→ **Exercise**:
Copy the rows from the line with "You are a GUI" through the end of the rows, swapping "tweet" for "post" and keeping everything else the same. Omit the pictures.

# Start of Data for processing

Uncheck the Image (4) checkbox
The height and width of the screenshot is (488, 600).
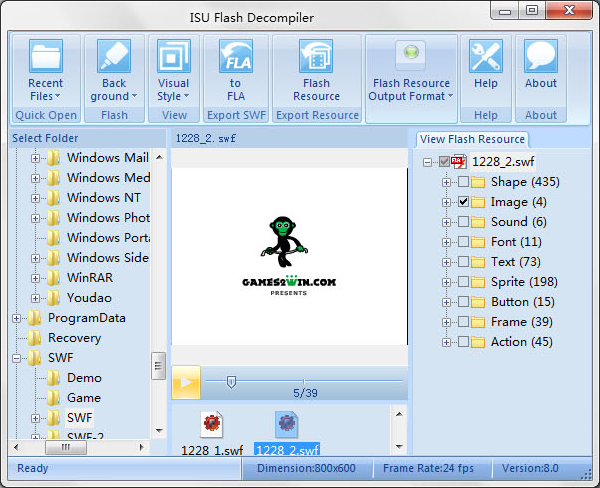(x=463, y=202)
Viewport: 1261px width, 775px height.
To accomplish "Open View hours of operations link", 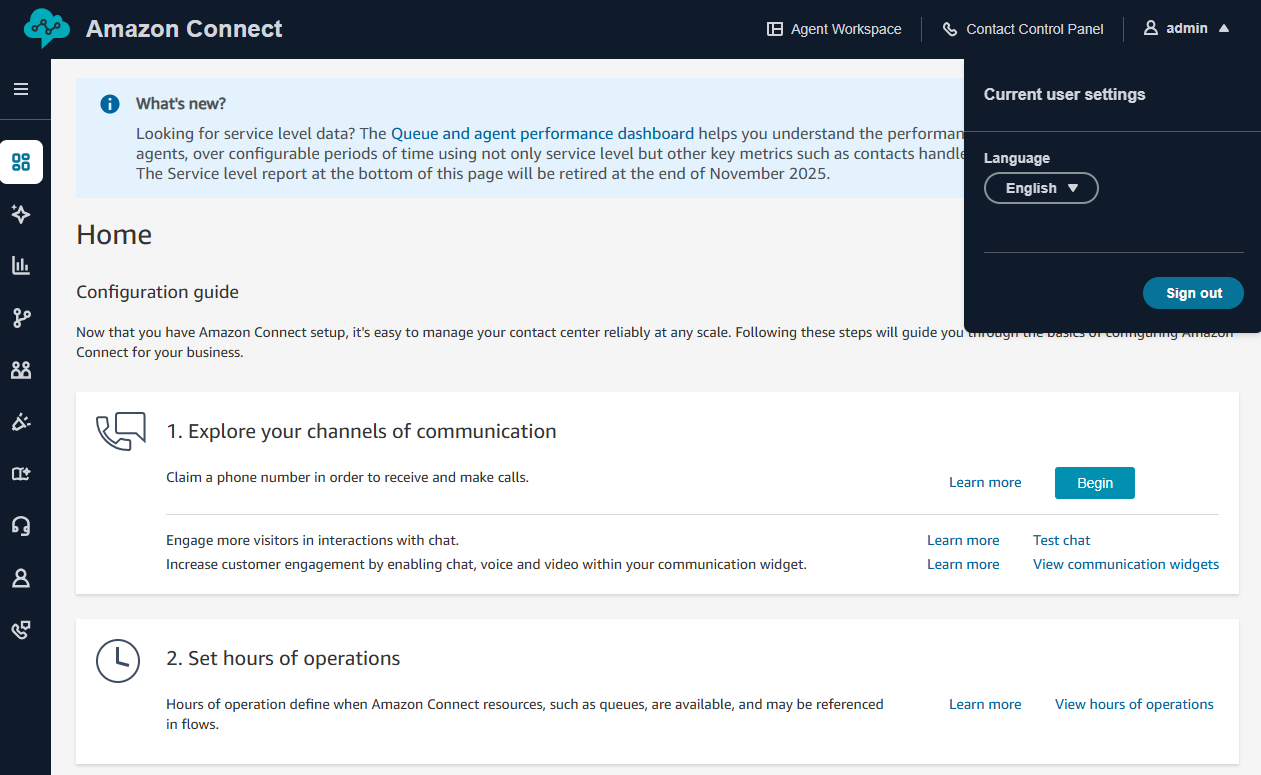I will pos(1134,704).
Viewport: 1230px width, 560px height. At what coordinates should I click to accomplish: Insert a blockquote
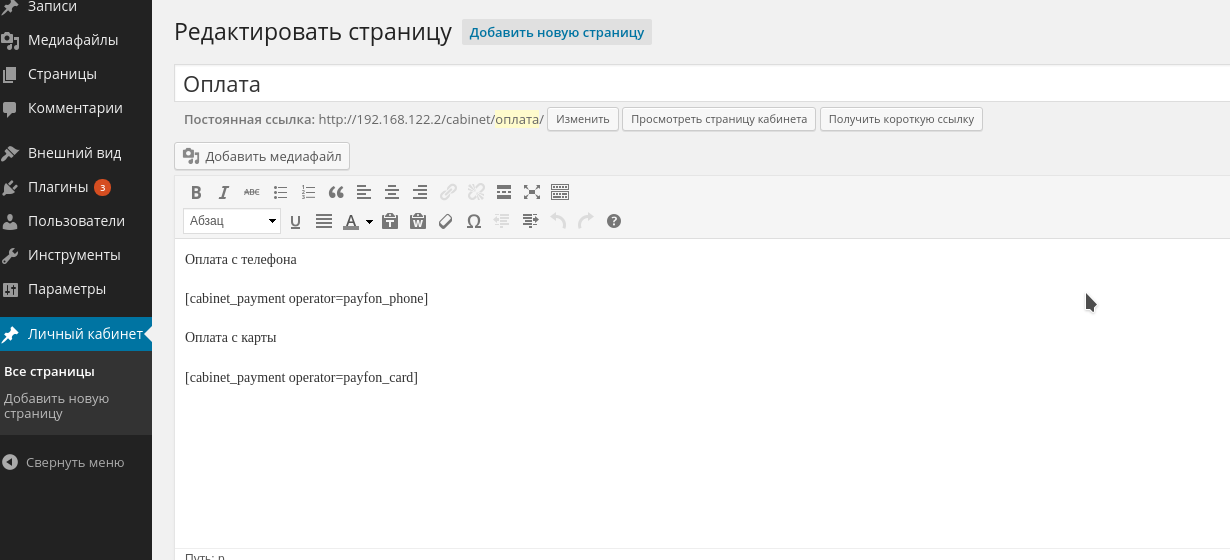click(x=336, y=192)
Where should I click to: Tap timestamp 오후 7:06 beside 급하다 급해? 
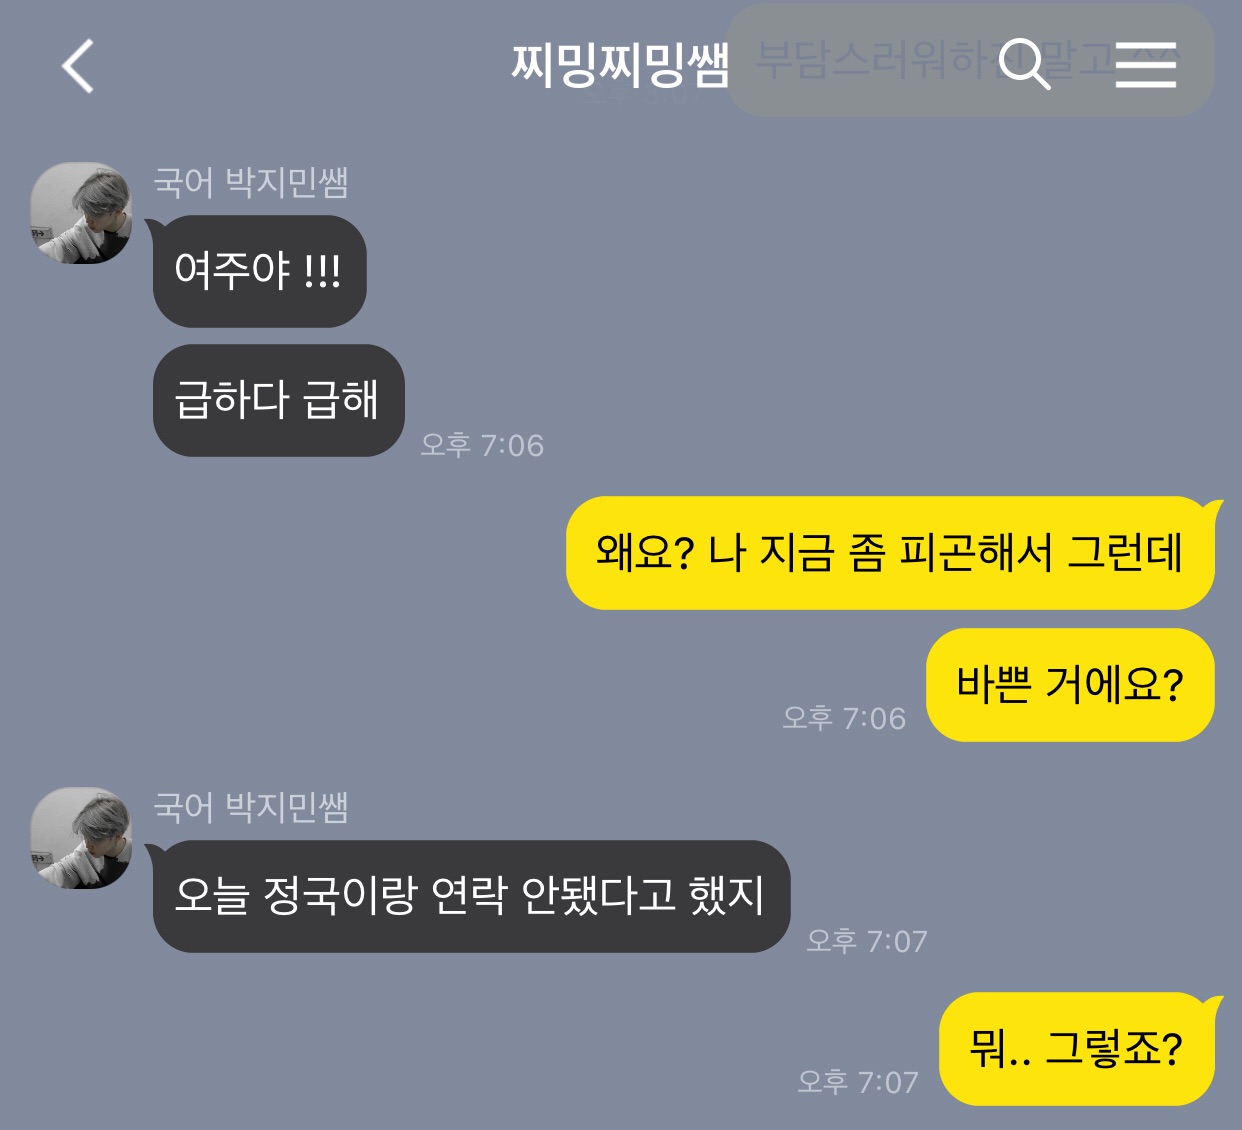(x=482, y=445)
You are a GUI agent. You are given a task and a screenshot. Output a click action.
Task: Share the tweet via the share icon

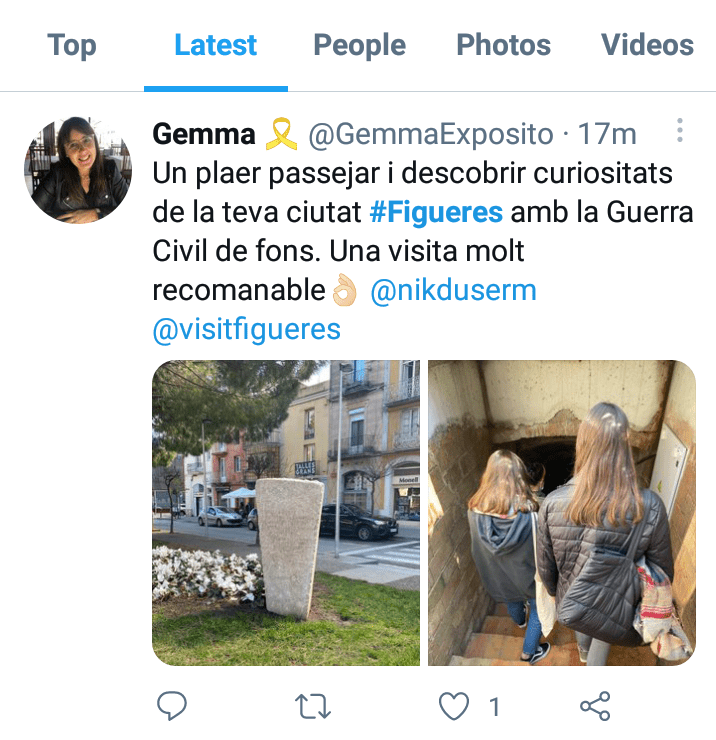[595, 706]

# End of Data for processing

→ **Solution for this exercise**:
You are a GUI agent. You are given a task and a screenshot. Output a click action.
Task: Share the post via the share icon

[595, 706]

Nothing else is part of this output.